Problem to work on:
Starting with the line that contains "Where should I" and stopping after the line that contains "Task: Click the blue like reaction icon", return each line below exactly as written, with no others.

Data for analysis:

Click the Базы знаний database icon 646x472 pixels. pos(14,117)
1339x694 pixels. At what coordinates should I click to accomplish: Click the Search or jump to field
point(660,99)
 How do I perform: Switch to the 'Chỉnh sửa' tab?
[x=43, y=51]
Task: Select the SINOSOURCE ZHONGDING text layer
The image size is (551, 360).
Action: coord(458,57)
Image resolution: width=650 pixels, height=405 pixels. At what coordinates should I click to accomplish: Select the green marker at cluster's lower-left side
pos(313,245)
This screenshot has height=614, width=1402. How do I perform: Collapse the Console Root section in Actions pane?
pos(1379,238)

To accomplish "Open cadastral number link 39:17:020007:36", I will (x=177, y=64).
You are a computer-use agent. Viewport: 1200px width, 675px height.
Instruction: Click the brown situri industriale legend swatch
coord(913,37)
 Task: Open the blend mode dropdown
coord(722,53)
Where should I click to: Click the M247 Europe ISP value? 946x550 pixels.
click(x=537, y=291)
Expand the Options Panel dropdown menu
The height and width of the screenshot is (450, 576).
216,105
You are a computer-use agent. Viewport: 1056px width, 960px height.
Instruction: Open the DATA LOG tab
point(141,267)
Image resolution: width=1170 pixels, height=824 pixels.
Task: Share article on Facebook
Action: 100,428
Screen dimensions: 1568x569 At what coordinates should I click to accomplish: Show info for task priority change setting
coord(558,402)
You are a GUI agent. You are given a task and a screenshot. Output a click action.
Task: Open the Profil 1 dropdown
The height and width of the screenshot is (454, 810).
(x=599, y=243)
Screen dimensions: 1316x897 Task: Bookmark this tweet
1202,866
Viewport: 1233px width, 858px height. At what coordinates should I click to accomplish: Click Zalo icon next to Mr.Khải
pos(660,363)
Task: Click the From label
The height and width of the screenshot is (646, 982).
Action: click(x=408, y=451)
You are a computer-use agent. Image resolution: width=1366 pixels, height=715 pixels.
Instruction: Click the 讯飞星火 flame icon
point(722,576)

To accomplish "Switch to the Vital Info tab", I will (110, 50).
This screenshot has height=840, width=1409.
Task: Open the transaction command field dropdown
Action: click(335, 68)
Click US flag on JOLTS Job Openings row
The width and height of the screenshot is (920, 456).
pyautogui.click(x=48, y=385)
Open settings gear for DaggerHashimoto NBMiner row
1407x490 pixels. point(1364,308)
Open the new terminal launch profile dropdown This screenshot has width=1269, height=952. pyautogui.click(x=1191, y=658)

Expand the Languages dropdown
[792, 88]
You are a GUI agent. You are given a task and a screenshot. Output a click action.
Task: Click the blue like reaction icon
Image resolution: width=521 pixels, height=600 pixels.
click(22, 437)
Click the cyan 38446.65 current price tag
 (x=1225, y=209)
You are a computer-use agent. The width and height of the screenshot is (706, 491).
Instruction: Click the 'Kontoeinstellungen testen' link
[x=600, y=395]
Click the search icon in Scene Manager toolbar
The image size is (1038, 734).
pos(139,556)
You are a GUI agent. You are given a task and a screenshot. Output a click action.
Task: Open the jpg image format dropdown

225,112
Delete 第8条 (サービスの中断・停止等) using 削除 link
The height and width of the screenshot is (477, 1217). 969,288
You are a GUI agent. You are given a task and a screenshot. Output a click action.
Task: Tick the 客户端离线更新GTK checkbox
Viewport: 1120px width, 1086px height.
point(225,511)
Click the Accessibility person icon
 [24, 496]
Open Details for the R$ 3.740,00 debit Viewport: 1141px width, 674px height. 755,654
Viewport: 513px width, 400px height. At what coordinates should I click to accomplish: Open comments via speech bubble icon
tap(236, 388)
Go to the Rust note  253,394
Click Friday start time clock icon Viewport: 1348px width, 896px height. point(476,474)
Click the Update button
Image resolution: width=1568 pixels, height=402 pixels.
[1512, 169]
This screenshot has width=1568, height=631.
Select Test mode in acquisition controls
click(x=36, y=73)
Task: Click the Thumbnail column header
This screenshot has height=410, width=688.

Answer area:
Where should I click to: Click the M247 Europe ISP value? 946x550 pixels.
click(x=537, y=291)
Expand the Options Panel dropdown menu
The height and width of the screenshot is (450, 576).
216,105
You are a computer-use agent. Viewport: 1056px width, 960px height.
Instruction: Open the DATA LOG tab
point(141,267)
Image resolution: width=1170 pixels, height=824 pixels.
Task: Share article on Facebook
Action: 100,428
Screen dimensions: 1568x569 At what coordinates should I click to accomplish: Show info for task priority change setting
coord(558,402)
You are a GUI agent. You are given a task and a screenshot. Output a click action.
Task: Open the Profil 1 dropdown
The height and width of the screenshot is (454, 810).
(x=599, y=243)
Screen dimensions: 1316x897 Task: Bookmark this tweet
1202,866
Viewport: 1233px width, 858px height. At what coordinates should I click to accomplish: Click Zalo icon next to Mr.Khải
pos(660,363)
Task: Click the From label
The height and width of the screenshot is (646, 982).
Action: click(x=408, y=451)
You are a computer-use agent. Image resolution: width=1366 pixels, height=715 pixels.
Instruction: Click the 讯飞星火 flame icon
point(722,576)

To accomplish "Switch to the Vital Info tab", I will (110, 50).
This screenshot has height=840, width=1409.
Task: Open the transaction command field dropdown
Action: click(335, 68)
Click US flag on JOLTS Job Openings row
The width and height of the screenshot is (920, 456).
pyautogui.click(x=48, y=385)
Open settings gear for DaggerHashimoto NBMiner row
1407x490 pixels. point(1364,308)
Open the new terminal launch profile dropdown This screenshot has width=1269, height=952. pyautogui.click(x=1191, y=658)

Expand the Languages dropdown
[792, 88]
You are a GUI agent. You are given a task and a screenshot. Output a click action.
Task: Click the blue like reaction icon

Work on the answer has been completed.